2.权利要求1的金属螯合纳米介质制备方法；其特征是步骤如下：

1)合成GMA与IDA的连接产物GMA-IDA；

2)在平均粒径为20-30nm的二氧化硅纳米粒子表面固定引发剂2-溴代异丁酰溴(BIBB)，得到固定BIBB的二氧化硅纳米粒子SNPs-Br；

3)将步骤2)中的固定BIBB的二氧化硅纳米粒子SNPs-Br加入到N,N-二甲基甲酰胺(DMF)与水的混合液体中，配成浓度为0.1-0.2g/mL的悬浮液，DMF与水的体积比为1:2；

4)在步骤3)的悬浮液中加入GMA-IDA单体、CuBr催化剂、2,2′-联吡啶(Bpy)配体和CuBr₂惰性剂；GMA-IDA的浓度为0.2-1.0mol/L，溶液以N,N-二甲基甲酰胺(DMF)与水的混合液体计算，各组分的摩尔浓度比为GMA-IDA：CuBr:CuBr₂:Bpy＝100:1:0.2:2，聚合反应1-2h，制备得到金属螯合纳米介质SNPs-P(GMA-IDA)。
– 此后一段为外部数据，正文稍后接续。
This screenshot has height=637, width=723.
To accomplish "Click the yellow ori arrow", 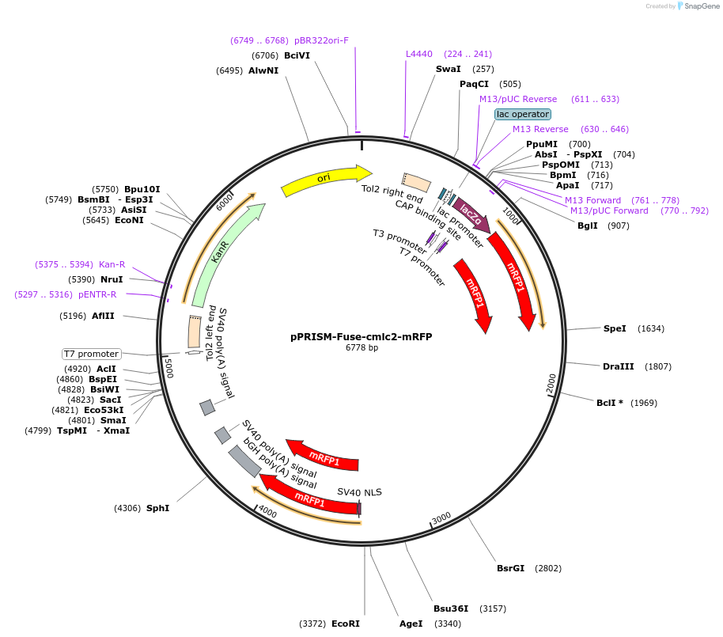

3.权利要求1的金属螯合纳米介质用于强化包涵体蛋白复性与集成纯化的方法，其步骤如下：

1)将金属螯合纳米介质加入到同电荷包涵体蛋白质的复性缓冲液中，然后加入变性溶解的包涵体蛋白进行复性；

2)复性完成后，体系中加入镍离子，对目标蛋白进行特异性吸附；

3)吸附完成后，离心移除上清液，用洗涤缓冲液洗涤纳米介质；

4)将纳米介质加入到洗脱缓冲液中进行目标蛋白的洗脱，洗脱完成后，离心收集洗脱液，获得纯化的目标蛋白。

4.如权利要求3所述的方法，其特征是所述的复性缓冲液为：20-100mmol/L三羟甲基氨基甲烷(Tris)及0-2.0mol/L尿素的混合溶液；用HCl调pH至7.5-9.0。

5.如权利要求3所述的方法，其特征是洗涤缓冲液为：50-100mmol/L Tris,10-50mmol/L咪唑,0.1-0.5mol/L NaCl，0.5-1mol/L尿素；用HCl调pH至7.5-8.5。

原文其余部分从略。